Restate the data that follows exactly as it stands, beginning with the first line and ending with the line that contains "You are a computer-use agent.".

-- Opening Marker --

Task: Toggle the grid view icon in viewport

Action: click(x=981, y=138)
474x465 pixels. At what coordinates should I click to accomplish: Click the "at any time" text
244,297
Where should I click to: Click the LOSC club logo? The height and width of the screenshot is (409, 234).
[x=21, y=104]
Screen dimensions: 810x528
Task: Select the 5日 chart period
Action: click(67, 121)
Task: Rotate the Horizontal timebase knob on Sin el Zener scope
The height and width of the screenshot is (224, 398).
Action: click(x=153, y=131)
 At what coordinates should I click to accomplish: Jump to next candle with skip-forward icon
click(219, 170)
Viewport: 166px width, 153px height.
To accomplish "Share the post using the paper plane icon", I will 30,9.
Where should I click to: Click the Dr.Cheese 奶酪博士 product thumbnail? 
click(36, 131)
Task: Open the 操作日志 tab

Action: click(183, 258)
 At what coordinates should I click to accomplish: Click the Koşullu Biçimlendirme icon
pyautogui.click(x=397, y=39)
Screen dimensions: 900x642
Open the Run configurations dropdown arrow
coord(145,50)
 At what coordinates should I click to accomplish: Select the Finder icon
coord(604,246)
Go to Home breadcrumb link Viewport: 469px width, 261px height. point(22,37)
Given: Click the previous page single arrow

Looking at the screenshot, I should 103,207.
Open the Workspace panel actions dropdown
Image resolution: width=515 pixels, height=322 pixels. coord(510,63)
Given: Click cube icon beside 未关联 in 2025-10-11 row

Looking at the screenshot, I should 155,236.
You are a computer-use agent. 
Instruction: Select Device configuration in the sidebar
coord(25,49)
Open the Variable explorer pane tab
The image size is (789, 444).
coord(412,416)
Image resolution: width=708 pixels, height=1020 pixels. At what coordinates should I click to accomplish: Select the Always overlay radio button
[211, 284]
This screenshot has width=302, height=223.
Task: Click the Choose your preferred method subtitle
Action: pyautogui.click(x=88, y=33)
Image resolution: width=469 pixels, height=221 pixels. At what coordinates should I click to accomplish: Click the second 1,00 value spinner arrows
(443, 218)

-- Closing Marker --

Reply.
Task: Toggle the grid view icon in viewport

Action: click(x=981, y=138)
474x465 pixels. At what coordinates should I click to accomplish: Click the "at any time" text
244,297
Where should I click to: Click the LOSC club logo? The height and width of the screenshot is (409, 234).
[x=21, y=104]
Screen dimensions: 810x528
Task: Select the 5日 chart period
Action: click(67, 121)
Task: Rotate the Horizontal timebase knob on Sin el Zener scope
The height and width of the screenshot is (224, 398).
Action: click(x=153, y=131)
 At what coordinates should I click to accomplish: Jump to next candle with skip-forward icon
click(219, 170)
Viewport: 166px width, 153px height.
To accomplish "Share the post using the paper plane icon", I will 30,9.
Where should I click to: Click the Dr.Cheese 奶酪博士 product thumbnail? 
click(36, 131)
Task: Open the 操作日志 tab

Action: click(183, 258)
 At what coordinates should I click to accomplish: Click the Koşullu Biçimlendirme icon
pyautogui.click(x=397, y=39)
Screen dimensions: 900x642
Open the Run configurations dropdown arrow
coord(145,50)
 At what coordinates should I click to accomplish: Select the Finder icon
coord(604,246)
Go to Home breadcrumb link Viewport: 469px width, 261px height. point(22,37)
Given: Click the previous page single arrow

Looking at the screenshot, I should 103,207.
Open the Workspace panel actions dropdown
Image resolution: width=515 pixels, height=322 pixels. coord(510,63)
Given: Click cube icon beside 未关联 in 2025-10-11 row

Looking at the screenshot, I should 155,236.
You are a computer-use agent. 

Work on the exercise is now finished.